◆ **Pasaje del texto**

----

Entonces, si ha pasado más veces, ¿por qué nos debería de preocupar tanto? El cambio climático es consecuencia de causas naturales, sin embargo, ahora la acción del hombre es también una causa de ello. Por lo que, al haber más causas, el cambio climático está avanzando más rápido de lo que debería, lo que deriva en la extinción de bastantes especies de animales y plantas, ya que no se podrán adaptar con tanta rapidez a los hábitats cambiados. También faltará agua potable, cambiarán notablemente las condiciones para producir alimentos y aumentará el número de muertes, todo esto por las catástrofes naturales (olas de calor, sequías, inundaciones, tormentas, etc.) que forman parte del cambio climático. La salud de millones de personas se podrá ver amenazada o afectada por la desnutrición, la malaria y las enfermedades que se transmiten por el agua.

Pero, ¿qué hemos hecho para que estemos adelantando tanto el cambio climático? Básicamente hemos alterado la concentración de algunos gases que la naturaleza se encargaba de equilibrar. La industria, la combustión de combustibles fósiles y la agricultura han liberado dióxido de carbono, óxido nitroso y metano, que son gases que forman parte de los gases del efecto invernadero. Este efecto da nombre a la acción de una capa de gases en la atmósfera que retiene el calor del sol. Sin los gases del efecto invernadero, el planeta tendría una temperatura tan baja que no podría existir vida, pero al aumentar la producción de estos gases, hemos visto que la temperatura ha aumentado 0'6°C más en el siglo XX, y que el nivel del mar ha subido unos 11 centímetros. Si habiendo aumentado un 30% estos gases ha habido estos cambios, ¿no creéis que aumentándolo más no va a acabar peor? Es obvio que sí, pero ya, ¿qué podemos hacer para evitar el cambio climático?

----

◆ **Qué se pide**
Escribe la continuación del texto sobre el cambio climático, empezando después de su última frase.

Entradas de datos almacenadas

----

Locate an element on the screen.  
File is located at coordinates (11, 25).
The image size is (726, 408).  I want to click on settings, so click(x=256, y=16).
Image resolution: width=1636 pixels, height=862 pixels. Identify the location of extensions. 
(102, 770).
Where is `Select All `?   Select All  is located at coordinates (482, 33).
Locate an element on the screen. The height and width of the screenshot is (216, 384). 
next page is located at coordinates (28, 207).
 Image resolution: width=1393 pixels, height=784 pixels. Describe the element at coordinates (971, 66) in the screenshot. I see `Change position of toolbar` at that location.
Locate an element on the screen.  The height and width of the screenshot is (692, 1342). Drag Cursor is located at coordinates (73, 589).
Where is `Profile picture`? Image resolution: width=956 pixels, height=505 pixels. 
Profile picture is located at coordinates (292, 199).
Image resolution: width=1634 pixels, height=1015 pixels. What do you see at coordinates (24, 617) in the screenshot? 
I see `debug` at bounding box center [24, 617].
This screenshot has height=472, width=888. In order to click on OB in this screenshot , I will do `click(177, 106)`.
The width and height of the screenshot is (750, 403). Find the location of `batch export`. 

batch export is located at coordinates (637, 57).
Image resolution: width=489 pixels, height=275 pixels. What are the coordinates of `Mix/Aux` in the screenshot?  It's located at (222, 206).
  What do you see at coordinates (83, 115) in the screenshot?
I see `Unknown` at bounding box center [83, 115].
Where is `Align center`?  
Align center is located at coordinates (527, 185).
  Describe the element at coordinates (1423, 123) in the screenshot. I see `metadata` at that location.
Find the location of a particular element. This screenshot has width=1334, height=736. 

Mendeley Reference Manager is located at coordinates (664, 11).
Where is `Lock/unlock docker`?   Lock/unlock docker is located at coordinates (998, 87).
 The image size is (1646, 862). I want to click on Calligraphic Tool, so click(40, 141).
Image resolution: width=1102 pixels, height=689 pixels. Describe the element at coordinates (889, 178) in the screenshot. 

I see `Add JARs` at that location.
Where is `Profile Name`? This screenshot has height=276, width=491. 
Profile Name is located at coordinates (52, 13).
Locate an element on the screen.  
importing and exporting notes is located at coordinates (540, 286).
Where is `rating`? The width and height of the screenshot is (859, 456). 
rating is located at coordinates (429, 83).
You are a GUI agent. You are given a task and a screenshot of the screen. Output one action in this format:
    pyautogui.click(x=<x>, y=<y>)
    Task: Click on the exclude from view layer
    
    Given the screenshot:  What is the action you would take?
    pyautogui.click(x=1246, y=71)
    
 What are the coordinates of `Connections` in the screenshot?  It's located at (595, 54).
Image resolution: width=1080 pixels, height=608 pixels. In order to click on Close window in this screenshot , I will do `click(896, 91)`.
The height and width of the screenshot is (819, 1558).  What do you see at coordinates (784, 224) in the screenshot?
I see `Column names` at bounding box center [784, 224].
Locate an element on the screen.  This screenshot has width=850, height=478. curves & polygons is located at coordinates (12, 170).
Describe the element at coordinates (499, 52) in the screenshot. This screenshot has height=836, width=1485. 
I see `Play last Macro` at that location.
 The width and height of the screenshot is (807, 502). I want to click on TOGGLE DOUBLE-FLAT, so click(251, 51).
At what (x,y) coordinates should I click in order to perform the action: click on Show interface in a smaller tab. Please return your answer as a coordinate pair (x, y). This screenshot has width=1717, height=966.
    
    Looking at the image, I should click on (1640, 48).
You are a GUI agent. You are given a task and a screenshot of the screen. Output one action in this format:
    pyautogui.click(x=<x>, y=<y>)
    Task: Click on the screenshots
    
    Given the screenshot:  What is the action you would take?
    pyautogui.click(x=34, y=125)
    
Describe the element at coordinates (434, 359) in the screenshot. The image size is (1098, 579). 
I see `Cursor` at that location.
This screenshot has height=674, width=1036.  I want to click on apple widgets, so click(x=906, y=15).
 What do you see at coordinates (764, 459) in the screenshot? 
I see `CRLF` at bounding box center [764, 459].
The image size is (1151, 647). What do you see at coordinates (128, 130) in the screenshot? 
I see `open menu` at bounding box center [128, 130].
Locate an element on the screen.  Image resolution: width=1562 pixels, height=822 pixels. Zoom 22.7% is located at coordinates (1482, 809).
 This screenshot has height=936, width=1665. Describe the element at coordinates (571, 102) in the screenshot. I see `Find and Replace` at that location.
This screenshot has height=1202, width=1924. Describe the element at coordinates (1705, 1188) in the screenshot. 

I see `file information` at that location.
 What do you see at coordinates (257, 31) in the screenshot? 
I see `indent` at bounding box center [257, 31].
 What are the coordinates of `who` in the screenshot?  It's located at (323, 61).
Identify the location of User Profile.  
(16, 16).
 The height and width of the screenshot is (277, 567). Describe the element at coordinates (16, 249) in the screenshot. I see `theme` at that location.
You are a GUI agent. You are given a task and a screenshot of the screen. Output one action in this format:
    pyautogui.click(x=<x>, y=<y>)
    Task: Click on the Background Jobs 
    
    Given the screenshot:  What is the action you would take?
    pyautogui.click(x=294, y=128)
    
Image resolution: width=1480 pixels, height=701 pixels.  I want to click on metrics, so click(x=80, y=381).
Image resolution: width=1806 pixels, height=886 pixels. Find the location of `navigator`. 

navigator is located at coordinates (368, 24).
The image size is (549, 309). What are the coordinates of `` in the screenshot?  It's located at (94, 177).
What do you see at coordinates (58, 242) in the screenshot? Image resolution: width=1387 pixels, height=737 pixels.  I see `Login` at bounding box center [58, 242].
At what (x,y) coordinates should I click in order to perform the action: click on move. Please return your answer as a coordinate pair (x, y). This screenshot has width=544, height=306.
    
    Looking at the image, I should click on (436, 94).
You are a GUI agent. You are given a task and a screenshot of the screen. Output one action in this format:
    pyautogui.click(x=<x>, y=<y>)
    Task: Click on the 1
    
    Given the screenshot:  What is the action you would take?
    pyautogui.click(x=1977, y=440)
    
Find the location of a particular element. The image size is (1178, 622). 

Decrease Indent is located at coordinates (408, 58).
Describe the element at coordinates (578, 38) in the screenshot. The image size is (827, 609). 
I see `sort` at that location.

----

◆ **Respuesta**
El cambio climático no se puede evitar, ya que como hemos visto anteriormente lleva pasando desde hace millones de años, pero sí se puede ralentizar, lo contrario de lo que hemos hecho. Sí que podemos reducir sus efectos y adaptarnos a sus consecuencias, o sea, combatirlo aplicando medidas de menor a mayor escala que ayuden a frenar este cambio. Estas acciones se llaman medidas de mitigación y adaptación al cambio climático:

  • La mitigación consiste en realizar acciones que reduzcan y limiten las emisiones de los gases de efecto invernadero, así evitando que la temperatura global aumente. Estas acciones son: invertir más en energías renovables, bajar el nivel de producción del carbono, promover la eficiencia energética, y electrificar procesos industriales o implementar la electricidad a medios de transporte.

  • La adaptación va enfocada a reducir la vulnerabilidad ante las consecuencias del cambio climático, por lo que consiste en mejorar infraestructuras, en que las instalaciones sean seguras y resistentes, en reforestar los bosques, restaurar los paisajes, tratar y depurar el agua, y producir un cultivo flexible y variado. También habría que invertir en investigación y desarrollo del comportamiento de los factores climáticos, para prever los desastres naturales que va a haber, y así poder buscar más soluciones a los problemas que nos va a causar el cambio climático.

En conclusión, el cambio climático no sería tan peligroso si hubiéramos tenido cuidado y conocimiento de las implicaciones que tiene concentrar tal cantidad de gases. En estos momentos, nos queda relativamente poco tiempo para poder conseguir rebajar estas consecuencias. Sin embargo, para disminuirlas, principalmente tienen que colaborar las empresas que consumen tanto los gases de efecto de invernadero y los gobiernos, para que pongan leyes para frenar el caos que vamos a acabar viviendo, y no es que estén muy a la labor de colaborar en esta emergencia climática. Lo que podemos hacer la gente a título personal es reducir gastos en las industrias principalmente textiles y ganaderas, que son las que más consumen, y manifestarnos para que los que tienen más poder que nosotros hagan algo contra esto.